From the line with "802x473 pixels." to the final line, print the records exactly as they are.

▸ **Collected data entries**
=-=-=

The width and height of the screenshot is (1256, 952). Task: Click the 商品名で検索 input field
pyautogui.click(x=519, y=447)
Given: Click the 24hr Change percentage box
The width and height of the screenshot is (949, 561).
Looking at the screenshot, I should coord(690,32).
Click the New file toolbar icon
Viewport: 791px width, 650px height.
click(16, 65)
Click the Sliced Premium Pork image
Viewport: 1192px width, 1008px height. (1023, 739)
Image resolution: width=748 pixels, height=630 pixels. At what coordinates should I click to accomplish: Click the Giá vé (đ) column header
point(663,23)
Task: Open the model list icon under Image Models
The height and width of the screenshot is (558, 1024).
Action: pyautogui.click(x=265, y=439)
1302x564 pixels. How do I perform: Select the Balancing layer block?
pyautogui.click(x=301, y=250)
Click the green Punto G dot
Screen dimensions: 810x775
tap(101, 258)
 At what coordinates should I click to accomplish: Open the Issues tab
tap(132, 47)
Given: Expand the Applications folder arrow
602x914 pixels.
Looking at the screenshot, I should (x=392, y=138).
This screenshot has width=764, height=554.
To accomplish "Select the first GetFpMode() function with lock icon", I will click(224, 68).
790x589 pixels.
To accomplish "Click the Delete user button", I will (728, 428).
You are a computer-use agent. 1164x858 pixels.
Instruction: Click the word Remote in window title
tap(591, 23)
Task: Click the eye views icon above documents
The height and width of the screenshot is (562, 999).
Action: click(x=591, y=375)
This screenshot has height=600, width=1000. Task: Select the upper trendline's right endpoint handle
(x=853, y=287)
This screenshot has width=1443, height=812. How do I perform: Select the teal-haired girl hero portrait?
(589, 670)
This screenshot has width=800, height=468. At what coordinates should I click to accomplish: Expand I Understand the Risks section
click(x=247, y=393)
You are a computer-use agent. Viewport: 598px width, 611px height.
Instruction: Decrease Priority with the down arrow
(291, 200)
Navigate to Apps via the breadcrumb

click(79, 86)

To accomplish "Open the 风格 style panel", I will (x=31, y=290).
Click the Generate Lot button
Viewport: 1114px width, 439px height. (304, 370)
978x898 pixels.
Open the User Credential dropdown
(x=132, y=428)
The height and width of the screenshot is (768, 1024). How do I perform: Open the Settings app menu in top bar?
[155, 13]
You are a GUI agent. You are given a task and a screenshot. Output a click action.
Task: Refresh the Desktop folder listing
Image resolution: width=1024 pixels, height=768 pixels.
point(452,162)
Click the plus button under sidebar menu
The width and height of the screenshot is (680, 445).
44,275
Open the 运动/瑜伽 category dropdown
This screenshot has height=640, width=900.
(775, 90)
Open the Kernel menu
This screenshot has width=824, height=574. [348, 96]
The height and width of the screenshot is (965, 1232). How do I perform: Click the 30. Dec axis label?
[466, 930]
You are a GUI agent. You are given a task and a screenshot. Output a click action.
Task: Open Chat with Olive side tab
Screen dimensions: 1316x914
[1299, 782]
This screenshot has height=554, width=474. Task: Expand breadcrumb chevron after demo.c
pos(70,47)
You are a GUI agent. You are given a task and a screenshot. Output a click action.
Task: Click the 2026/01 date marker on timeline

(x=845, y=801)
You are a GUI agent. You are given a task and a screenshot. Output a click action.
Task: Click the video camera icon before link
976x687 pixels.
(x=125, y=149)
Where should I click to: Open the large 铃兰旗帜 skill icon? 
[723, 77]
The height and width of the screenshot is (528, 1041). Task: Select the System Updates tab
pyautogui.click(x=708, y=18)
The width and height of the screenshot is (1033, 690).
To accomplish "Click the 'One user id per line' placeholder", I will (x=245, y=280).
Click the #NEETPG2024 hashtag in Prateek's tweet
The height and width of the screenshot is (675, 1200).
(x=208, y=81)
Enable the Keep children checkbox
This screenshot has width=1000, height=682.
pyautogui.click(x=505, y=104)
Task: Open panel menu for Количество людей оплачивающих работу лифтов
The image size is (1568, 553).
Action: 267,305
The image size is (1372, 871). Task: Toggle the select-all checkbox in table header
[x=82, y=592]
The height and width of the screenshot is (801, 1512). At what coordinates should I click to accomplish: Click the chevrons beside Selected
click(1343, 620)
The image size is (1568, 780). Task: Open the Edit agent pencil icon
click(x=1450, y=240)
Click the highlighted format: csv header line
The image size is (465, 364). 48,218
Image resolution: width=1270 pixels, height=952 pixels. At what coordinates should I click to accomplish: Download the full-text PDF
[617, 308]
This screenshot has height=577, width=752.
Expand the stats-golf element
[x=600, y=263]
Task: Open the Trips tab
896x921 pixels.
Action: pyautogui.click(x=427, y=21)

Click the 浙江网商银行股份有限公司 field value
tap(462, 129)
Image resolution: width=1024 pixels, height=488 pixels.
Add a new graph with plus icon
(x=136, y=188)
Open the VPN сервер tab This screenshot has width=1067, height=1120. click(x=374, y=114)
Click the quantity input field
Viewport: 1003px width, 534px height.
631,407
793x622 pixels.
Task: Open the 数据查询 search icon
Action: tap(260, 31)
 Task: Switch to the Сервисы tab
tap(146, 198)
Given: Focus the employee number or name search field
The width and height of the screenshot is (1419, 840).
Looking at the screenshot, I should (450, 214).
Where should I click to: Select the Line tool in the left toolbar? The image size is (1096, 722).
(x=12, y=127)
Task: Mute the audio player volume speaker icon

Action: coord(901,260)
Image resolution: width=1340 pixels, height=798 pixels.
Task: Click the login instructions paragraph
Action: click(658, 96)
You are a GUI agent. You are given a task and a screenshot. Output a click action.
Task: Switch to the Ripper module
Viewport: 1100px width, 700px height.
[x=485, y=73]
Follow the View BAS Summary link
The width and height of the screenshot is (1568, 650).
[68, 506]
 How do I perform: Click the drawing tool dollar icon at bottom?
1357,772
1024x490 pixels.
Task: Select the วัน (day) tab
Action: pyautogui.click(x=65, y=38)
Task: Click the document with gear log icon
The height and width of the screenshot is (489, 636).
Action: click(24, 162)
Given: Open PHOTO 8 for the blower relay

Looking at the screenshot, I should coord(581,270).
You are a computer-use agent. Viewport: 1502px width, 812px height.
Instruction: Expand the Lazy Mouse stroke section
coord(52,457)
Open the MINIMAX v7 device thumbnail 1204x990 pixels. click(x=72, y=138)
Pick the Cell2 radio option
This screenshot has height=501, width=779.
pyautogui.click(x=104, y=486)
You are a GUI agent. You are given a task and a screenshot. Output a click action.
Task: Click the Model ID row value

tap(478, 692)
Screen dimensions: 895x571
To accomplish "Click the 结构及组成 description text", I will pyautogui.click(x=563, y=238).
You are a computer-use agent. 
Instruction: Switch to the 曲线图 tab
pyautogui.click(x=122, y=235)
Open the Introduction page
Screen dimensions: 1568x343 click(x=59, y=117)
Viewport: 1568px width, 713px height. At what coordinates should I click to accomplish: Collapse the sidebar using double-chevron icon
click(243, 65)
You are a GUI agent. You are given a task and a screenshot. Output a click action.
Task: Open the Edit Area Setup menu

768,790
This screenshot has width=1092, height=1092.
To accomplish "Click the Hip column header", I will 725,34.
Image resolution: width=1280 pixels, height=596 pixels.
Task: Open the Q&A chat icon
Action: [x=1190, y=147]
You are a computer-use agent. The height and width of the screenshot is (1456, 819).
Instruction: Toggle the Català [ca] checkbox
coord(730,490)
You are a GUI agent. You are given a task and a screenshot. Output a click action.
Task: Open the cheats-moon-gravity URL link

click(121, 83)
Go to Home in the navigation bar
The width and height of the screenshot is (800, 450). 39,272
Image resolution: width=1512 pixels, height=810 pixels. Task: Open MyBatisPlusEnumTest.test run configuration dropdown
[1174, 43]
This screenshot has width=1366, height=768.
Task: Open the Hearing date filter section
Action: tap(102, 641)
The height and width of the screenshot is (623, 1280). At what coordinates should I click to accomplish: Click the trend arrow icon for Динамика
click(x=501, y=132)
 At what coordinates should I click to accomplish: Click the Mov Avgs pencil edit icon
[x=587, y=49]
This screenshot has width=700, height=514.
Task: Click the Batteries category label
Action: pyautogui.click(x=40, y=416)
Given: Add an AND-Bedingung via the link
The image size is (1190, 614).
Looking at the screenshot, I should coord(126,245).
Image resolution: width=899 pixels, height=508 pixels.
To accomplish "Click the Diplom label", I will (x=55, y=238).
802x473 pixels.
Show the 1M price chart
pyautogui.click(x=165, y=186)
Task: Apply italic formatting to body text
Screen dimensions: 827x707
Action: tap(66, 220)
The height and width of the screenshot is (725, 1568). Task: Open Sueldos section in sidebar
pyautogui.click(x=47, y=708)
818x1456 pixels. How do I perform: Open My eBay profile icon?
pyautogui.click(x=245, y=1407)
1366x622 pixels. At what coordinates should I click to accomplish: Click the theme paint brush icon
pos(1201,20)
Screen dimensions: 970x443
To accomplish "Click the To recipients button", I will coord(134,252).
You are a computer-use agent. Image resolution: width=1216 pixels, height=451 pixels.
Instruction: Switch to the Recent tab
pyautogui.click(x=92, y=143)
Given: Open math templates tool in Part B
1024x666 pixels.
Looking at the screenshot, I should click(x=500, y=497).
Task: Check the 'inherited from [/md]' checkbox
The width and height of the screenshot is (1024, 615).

=-=-=

▸ **Solution**
802x473 pixels.
Show the 1M price chart
pyautogui.click(x=165, y=186)
Task: Apply italic formatting to body text
Screen dimensions: 827x707
Action: tap(66, 220)
The height and width of the screenshot is (725, 1568). Task: Open Sueldos section in sidebar
pyautogui.click(x=47, y=708)
818x1456 pixels. How do I perform: Open My eBay profile icon?
pyautogui.click(x=245, y=1407)
1366x622 pixels. At what coordinates should I click to accomplish: Click the theme paint brush icon
pos(1201,20)
Screen dimensions: 970x443
To accomplish "Click the To recipients button", I will coord(134,252).
You are a computer-use agent. Image resolution: width=1216 pixels, height=451 pixels.
Instruction: Switch to the Recent tab
pyautogui.click(x=92, y=143)
Given: Open math templates tool in Part B
1024x666 pixels.
Looking at the screenshot, I should click(x=500, y=497).
Task: Check the 'inherited from [/md]' checkbox
The width and height of the screenshot is (1024, 615).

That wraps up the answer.